Background: Myasthenia gravis (MG) can have a variety of respiratory presentations, ranging from mild symptoms through to respiratory failure. The evaluation of respiratory function in MG can be limited by accessibility to testing facilities, availability of medical equipment, and facial weakness. The single count breath test (SCBT) may be a useful adjunct in the evaluation of respiratory function in MG.
Method: A systematic review of the databases PubMed, EMBASE, and the Cochrane Library was conducted from inception to October 2022 in accordance with PRISMA guidelines and was registered on PROSPERO.
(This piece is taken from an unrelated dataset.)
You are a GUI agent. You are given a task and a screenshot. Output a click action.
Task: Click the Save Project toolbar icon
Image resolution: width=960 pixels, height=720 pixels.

Results: There were 6 studies that fulfilled the inclusion criteria. The described method of evaluating SCBT involves inhaling deeply, then counting at two counts per second, in English or Spanish, sitting upright, with normal vocal register, until another breath needs to be taken. The identified studies support that the SCBT has a moderate correlation with forced vital capacity. These results also support that SCBT can assist the identification of MG exacerbation, including via assessment over the telephone. The included studies support a threshold count of ≥ 25 as consistent with normal respiratory muscle function. Although further analysis is needed, the included studies describe the SCBT as a quick bedside tool that is inexpensive and well tolerated.
Conclusions: The results of this review support the clinical utility of the SCBT in assessing respiratory function in MG and describe the most current and effective methods of administration.
Keywords: Bedside test; Forced vital capacity; Neuromuscular; Pulmonary.